That’s all you need. Of course, all sources are in the repo for your usage, you don’t have to copy paste this.
Creating test files
Now we need to generate a LOT of values.yaml files to cover many use cases. The reachable values would vary depending on your context. My home cluster has 6 workers with 4 cores and 32GB RAM each, so I used
- 1, 6, 12, 18, 24, 48, 96 and 192 concurrent jobs (up to 32/worker)
- reverse that for the CPUs (from 3 to 0.1 in case of parallelism=192)
- 1 to 16GB RAM
In the cloud, I had 16 core workers with 60GB RAM, so I did the tests only on 1 to 7 CPU cores per task.
I didn’t do anything clever here, just a few bash loops to generate all my tasks. They are in the repo if needed.
Deploying Kubernetes
MAAS / AWS
The method to deploy on MAAS is the same I described in my previous blog about DIY GPU Cluster. Once you have MAAS installed and Juju configured to talk to it, you can adapt and use the bundle file in src/juju/ via:
juju deploy src/juju/k8s-maas.yaml
for AWS, use the k8s-aws.yaml bundle, which specifies c4.4xlarge as the default instances. When it’s done, download he configuration for kubectl then initialize Helm with
juju show-status kubernetes-worker-cpu --format json | \
jq --raw-output '.applications."kubernetes-worker-cpu".units | keys[]' | \
xargs -I UNIT juju ssh UNIT "sudo wget https://download.blender.org/durian/trailer/sintel_trailer-1080p.mp4 -O /mnt/sintel_trailer-1080p.mp4"
done
juju scp kubernetes-master/0:config ~/.kube/config
helm init
Variation for LXD
LXD on AWS is a bit special, because of the network. It breaks some of the primitives that are frequently used with Kubernetes such as the proxying of pods, which have to go through 2 layers of networking instead of 1. As a result,
- kubectl proxy doesn’t work ootb
- more importantly, helm doesn’t work because it consumes a proxy to the Tiller pod by default
- However, transcoding doesn’t require network access but merely a pod doing some work on the file system, so that is not a problem.
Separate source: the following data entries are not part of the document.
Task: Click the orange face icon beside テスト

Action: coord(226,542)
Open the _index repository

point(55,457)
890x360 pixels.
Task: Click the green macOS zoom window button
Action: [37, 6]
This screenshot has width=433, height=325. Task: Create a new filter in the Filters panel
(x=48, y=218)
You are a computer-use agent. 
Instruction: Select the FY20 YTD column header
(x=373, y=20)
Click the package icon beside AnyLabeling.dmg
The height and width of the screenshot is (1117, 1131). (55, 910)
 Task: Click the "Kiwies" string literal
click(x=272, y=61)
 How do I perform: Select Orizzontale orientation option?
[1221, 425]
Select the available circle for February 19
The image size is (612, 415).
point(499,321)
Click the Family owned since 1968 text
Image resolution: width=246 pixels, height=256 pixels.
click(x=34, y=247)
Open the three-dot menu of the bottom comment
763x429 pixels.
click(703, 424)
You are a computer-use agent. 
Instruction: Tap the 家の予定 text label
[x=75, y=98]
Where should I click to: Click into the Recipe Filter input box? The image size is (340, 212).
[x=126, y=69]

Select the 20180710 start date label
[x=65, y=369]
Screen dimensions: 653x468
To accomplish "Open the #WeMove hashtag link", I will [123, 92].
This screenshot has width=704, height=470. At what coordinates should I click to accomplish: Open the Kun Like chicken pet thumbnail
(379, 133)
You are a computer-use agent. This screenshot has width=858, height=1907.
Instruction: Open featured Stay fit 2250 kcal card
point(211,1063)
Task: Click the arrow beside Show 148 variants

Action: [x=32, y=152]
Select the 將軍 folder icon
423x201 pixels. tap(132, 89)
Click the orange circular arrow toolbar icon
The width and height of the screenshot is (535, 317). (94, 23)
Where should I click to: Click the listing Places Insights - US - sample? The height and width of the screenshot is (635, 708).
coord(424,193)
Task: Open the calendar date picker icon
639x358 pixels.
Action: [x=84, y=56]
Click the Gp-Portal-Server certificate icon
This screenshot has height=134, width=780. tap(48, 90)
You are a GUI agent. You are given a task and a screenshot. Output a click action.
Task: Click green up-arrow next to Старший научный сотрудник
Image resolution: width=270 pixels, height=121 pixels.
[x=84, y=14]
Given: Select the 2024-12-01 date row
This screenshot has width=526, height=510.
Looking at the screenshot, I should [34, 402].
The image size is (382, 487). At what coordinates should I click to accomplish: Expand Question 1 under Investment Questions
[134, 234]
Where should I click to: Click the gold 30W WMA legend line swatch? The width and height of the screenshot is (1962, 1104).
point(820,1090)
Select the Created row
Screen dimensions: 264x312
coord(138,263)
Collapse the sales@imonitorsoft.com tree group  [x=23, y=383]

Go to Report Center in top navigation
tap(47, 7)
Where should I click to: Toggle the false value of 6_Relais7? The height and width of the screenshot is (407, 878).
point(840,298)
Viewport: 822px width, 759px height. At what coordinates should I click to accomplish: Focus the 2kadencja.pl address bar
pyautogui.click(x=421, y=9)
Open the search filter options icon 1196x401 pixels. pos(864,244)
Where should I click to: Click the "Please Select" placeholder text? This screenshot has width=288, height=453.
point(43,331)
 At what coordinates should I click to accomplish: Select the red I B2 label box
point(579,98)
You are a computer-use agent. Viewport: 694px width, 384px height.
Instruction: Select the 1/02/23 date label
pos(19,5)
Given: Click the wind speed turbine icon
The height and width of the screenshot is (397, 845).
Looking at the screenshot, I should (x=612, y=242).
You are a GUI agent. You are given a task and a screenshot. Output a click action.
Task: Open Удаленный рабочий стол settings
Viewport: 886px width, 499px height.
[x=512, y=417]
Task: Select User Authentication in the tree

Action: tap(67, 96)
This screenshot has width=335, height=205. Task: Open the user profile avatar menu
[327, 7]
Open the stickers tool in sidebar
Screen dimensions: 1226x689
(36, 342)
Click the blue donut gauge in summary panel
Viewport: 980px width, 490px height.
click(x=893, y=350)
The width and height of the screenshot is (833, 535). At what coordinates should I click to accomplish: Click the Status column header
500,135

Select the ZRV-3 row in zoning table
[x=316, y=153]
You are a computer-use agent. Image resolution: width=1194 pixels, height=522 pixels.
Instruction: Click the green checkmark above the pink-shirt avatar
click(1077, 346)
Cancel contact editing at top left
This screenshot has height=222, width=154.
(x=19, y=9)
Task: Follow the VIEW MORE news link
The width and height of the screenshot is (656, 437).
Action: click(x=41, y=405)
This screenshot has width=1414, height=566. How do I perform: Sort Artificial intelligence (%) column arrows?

The least expensive path to resolve the issue I found is to deploy a specific node that is NOT in LXD but a “normal” VM or node. This node will be labeled as a control plane node, and we modify the deployments for tiller-deploy and kubernetes-dashboard to force them on that node. Making this node small enough will ensure no transcoding get ever scheduled on it.
I could not find a way to fully automate this, so here is a sequence of actions to run:
juju deploy src/juju/k8s-lxd-c-.yaml
This deploys the whole thing and you need to wait until it’s done for the next step. Closely monitor juju status until you see that the deployment is OK, but flannel doesn’t start (this is expected, no worries).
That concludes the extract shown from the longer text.